Blog by Francesca Fletcher Williams, SI Global Policy Coordinator
16 March 2021 saw civil society representatives virtually meet with United Nations (UN) Secretary-General António Guterres to share their opinions and to ask him questions about gender equality and the impacts of COVID-19. The UN is often criticised for being “a talking shop”, but opportunities like these allow civil society representatives to exchange views frankly and freely with the UN about what actions are needed to achieve gender equality.
The Townhall discussion focused upon how the impacts of COVID-19 have revealed and accentuated the discrimination that women and girls face. UN Women Executive Director Phumzile Mlambo-Ngcuka set the scene, sharing how globally, national COVID response task teams comprise of 80% men, even though we know that the pandemic “cannot be solved by men alone”. Guterres also spoke candidly, saying that gender inequality has “become a shadow pandemic” and that the impacts of COVID-19 have been “devastating on women’s rights”. He called for more partnerships between civil society. While Soroptimist International knows that civil society organisations would welcome these partnerships, Member States often lack political will to act on gender inequality. The challenge we now face is how to encourage those partnerships and make them effective.

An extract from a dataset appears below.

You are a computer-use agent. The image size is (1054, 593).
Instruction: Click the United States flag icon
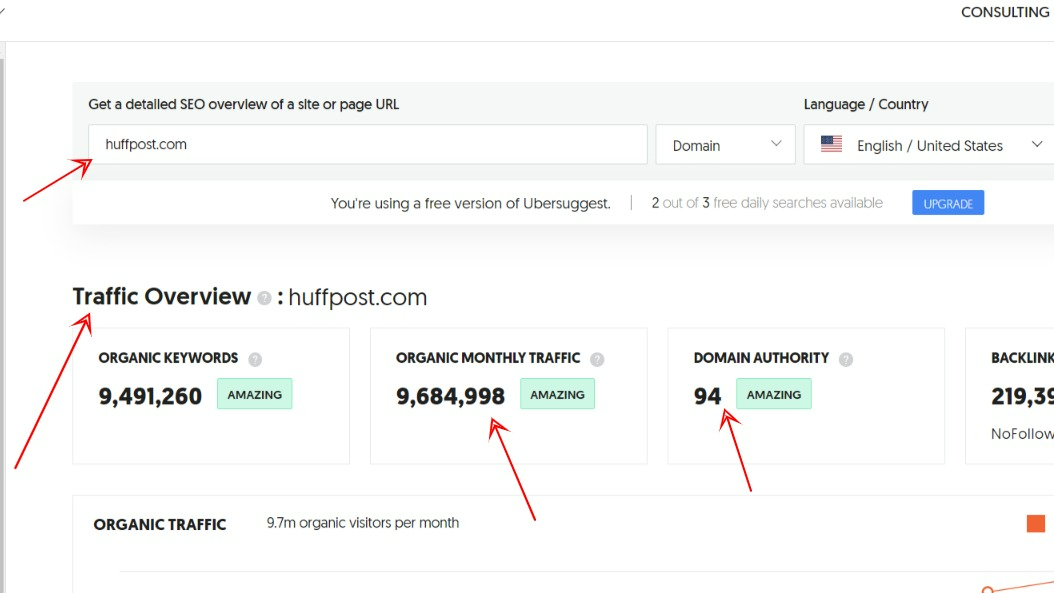[831, 144]
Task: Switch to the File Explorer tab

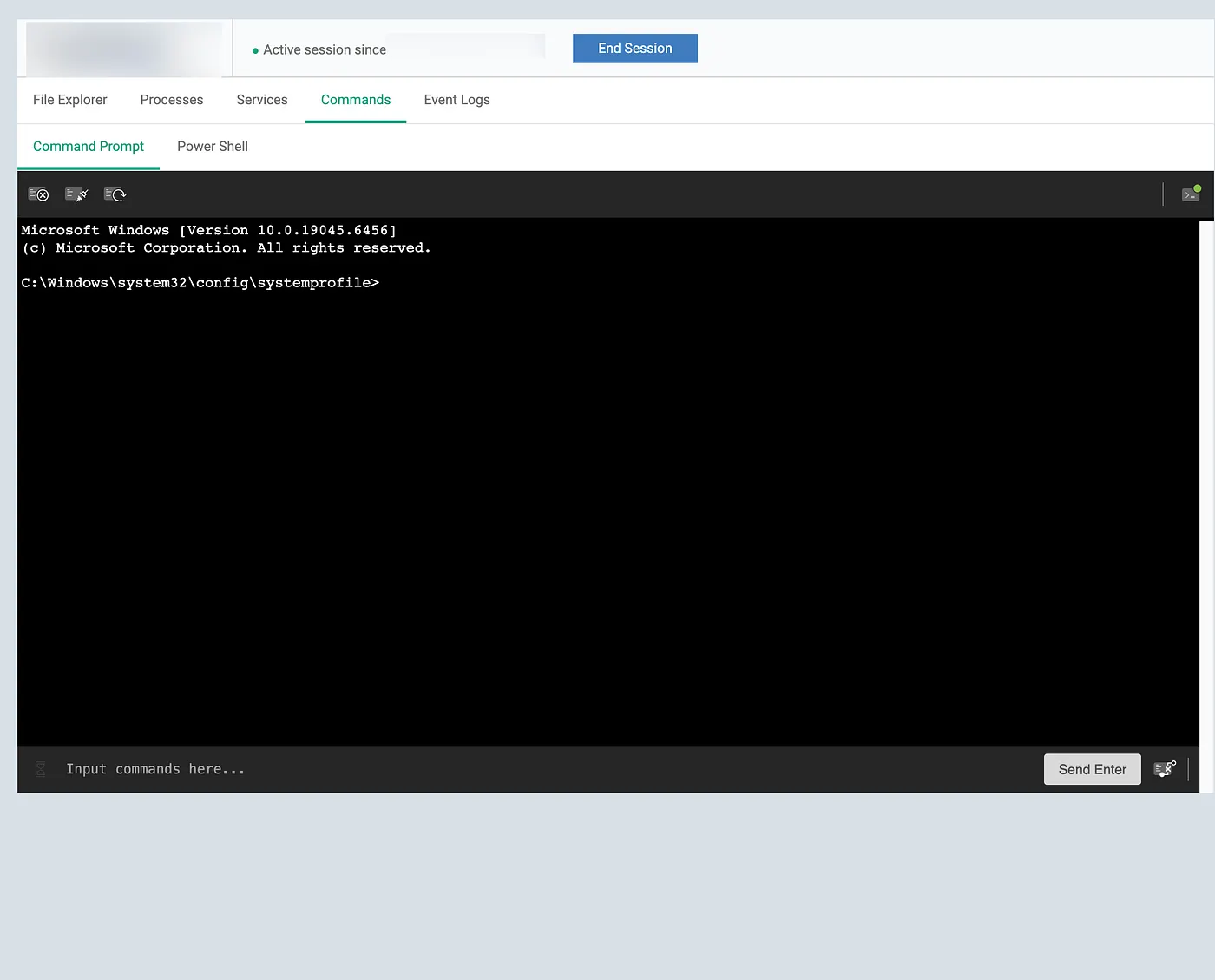Action: (x=69, y=100)
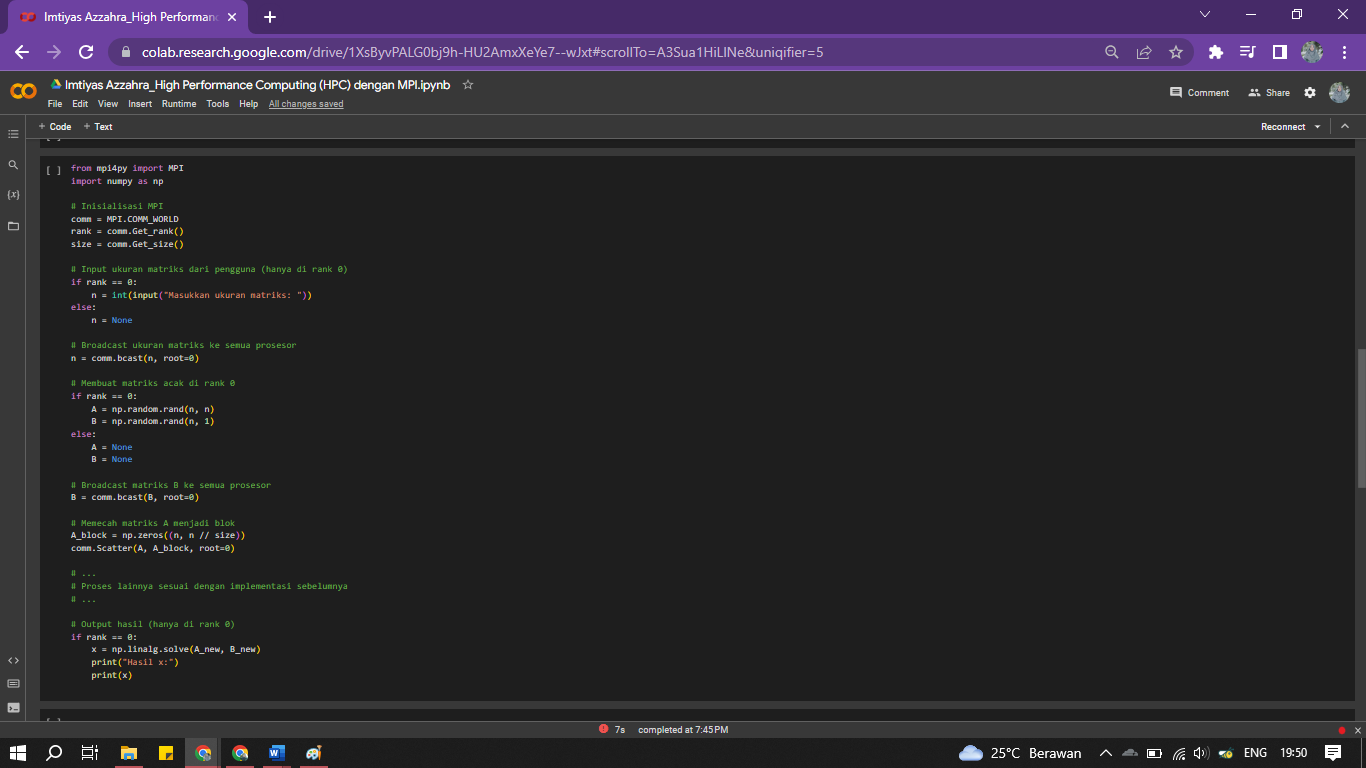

A team of four Soroptimists joined the interactive Townhall event with UN Secretary-General António Guterres: Bev Bucur, International Director of Advocacy; Cathy Standiford, Past President of SIA; Carolien Demey President Elect of SIE; and Rita Nogueira Ramos SIE Vice-President of Advocacy.
For Carolien Demey, this Townhall was galvanising and solidified what CSW can do:
“This was a moment when you can feel what Soroptimism really means: all together uniting our forces to forward gender equality.”
It was a youth representative, Hiya Shah, member of the UN Generation Equality Youth Planning/Advisory Group, who asked what Guterres called “the one million dollar question”: how do we hold states accountable and make them abide by international law? In response, Guterres said that he had to speak the truth – that “systems for accountability are weak” and national sovereignty can produce obstacles which prevents people from being held accountable. “We have to recognise this”, he said, “because only by recognising it can we make progress”.
Ultimately, CSW has a lot to do with accountability. It provides organisations like Soroptimist International with the opportunity to ask governments why they haven’t acted on their words, why they haven’t achieved their commitments, and why women, girls and gender equality still aren’t being treated as priority issues. Now as the world tries to recover from COVID-19, gender equality must be placed at the heart of national recovery plans to make the world more sustainable. Going back to normal is not good enough, as Guterres said, “It is clear that what was ‘normal’ was discriminatory and unsustainable”.
For Cathy Standiford, the Townhall put women’s leadership at the centre of the solution:
“At the Townhall meeting, the Secretary-General reiterated that ‘gender equality is a question of power’, which requires ‘many more women in positions of leadership to change the power structure’. By working to educate and empower and enable women and girls, Soroptimists have an important role in helping his words become a reality.”
One way to make sure COVID-19 recovery is gender-responsive is to ensure that women are leaders and decision-makers – which is what this CSW is all about. Perhaps more countries should adopt Guterres’s activist approach. At this Townhall, he was clear that he could not wait the 130 years it would take for gender parity to happen “naturally”. Instead, he strongly supports the use of quotas. His own use of them at the UN has meant that women hold 50% of UN leadership positions that he can appoint. It is this kind of positive action that could stop national COVID task forces from being dominated by men, which we know means that women and girls are being left behind in COVID recovery efforts.
Advocacy in Action: What happens next?
We don’t have to wait for the UN to organise events in order to ask questions or share Soroptimist International’s views. You can stay involved in CSW this year by reaching out to your state’s delegation and asking them what they are doing to promote women’s leadership and decision making, to ensure women’s and girls’ participation in public life and to make sure gender equality is embedded in all COVID-19 responses.
Here are some ideas for questions you can ask:
- Part of ensuring women’s leadership at the UN is increasing the space for civil society. Changes in consultation and inclusion processes because of COVID-19 has really narrowed opportunities for us to engage. How will your office support increased inclusion of civil society during negotiations? What commitments will your government make?
- States have long agreed in writing that women need to be leaders and decision makers, yet we’re still waiting for meaningful change. What needs to happen at CSW to make that change happen?
- When women are leaders, their excellent track records speak for themselves. Actions and programmes are more sustainable, peace becomes longer lasting, and societies become less fragile. But still there are so many barriers to women’s leadership – we need to bridge the gap between saying women’s leadership is essential, knowing they excel in leadership positions, and ensuring women’s equal participation. Civil society has always said and shown this, now governments need to act. What can be done to promote action?
- Both before and during COVID-19, many governments have cut funding to organisations which provide essential services to women and girls, including shelters, healthcare services and others. At the same time, they expect these organisations to be doing more and responding to COVID-19. What needs to happen for governments to recognise the hypocrisy of this approach?